Texto de leitura
┄┄┄┄┄┄

Leia mais:Sendo a maior floresta tropical do mundo, a Floresta Amazônica abriga diversos ecossistemas, como as várzeas (florestas alagadas) e as savanas, além de um complexo sistema hidrográfico que está encaixado entre três regiões geológicas bem definidas: ‘Escudo Brasileiro’, ‘Escudo das Guianas’ e ‘Cordilheira dos Andes’.
“A gente entende um bioma como sendo um lugar que tem características próprias”, explica Keid. O município de Marabá está localizado na borda oriental deste bioma e muito próximo de um outro, o cerrado, sendo considerada uma região de transição.
“Ora, a gente vê plantas e animais que caracterizam a Amazônia, ora a gente vê plantas e animais que caracterizam o cerrado. Então nós estamos aqui em uma região de transição do bioma amazônico. Quando a gente vai entrando mais para o interior da Amazônia, aí as características vão ficando muito mais fortes”.
Quanto mais próximo do Rio Araguaia (que demarca a fronteira entre Pará e Tocantins), mais as diferenças entre os biomas ficam visíveis. Enquanto a vegetação amazônica é composta por uma flora com espécies de grande porte, no cerrado ela é mais rasteira e baixa.
Ao passo que essa particularidade reflete em uma circunvizinhança rica em biodiversidade, ela também a torna sensível para determinadas problemáticas, como é o caso das mudanças climáticas.
IMPACTOS
Recentemente, a Organização das Nações Unidas (ONU) atribuiu uma nova definição para o aumento da temperatura global: a ebulição da terra. Sobre isso, um estudo do observatório europeu Copernicus constatou que o último mês de julho foi o mais quente registrado na história da Terra.
A temperatura média global foi de 16,95°C em julho de 2023, número 0,72°C acima da média de 1990-2020 para o mesmo mês e 0,33°C mais quente que o recorde anterior, de julho de 2019. Foi essa pesquisa que motivou o uso do novo termo.

┄┄┄┄┄┄

Sua tarefa
Como você continuaria o texto sobre a Amazônia e o aquecimento global a partir do ponto em que ele termina?

Seção de dados
┄┄┄┄┄┄

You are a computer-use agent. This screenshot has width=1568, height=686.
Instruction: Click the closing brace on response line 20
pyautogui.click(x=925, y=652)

┄┄┄┄┄┄

Resposta da tarefa
Sobre isso, Keid Nolan explica que a tendência é que regiões de transição (como a do sudeste do Pará) sejam mais sensíveis a essas mudanças.
“Imagina o que acontece dentro da Amazônia. Lá tem florestas que conseguem ter um equilíbrio (de temperatura) muito mais rápido do que na borda, que é onde as coisas estão acontecendo com mais intensidade”.
Ele complementa elucidando que um grau de variação de temperatura, nessa região de interseção, tem uma ampla diferença em relação a essa mesma alteração dentro da floresta. “É um espaço muito mais vulnerável”.
Quando se fala em temperatura, Keid assevera que esse ambiente fica climaticamente parecido com uma região de cerrado, sequela do processo de transformação que sucedeu nesse lugar.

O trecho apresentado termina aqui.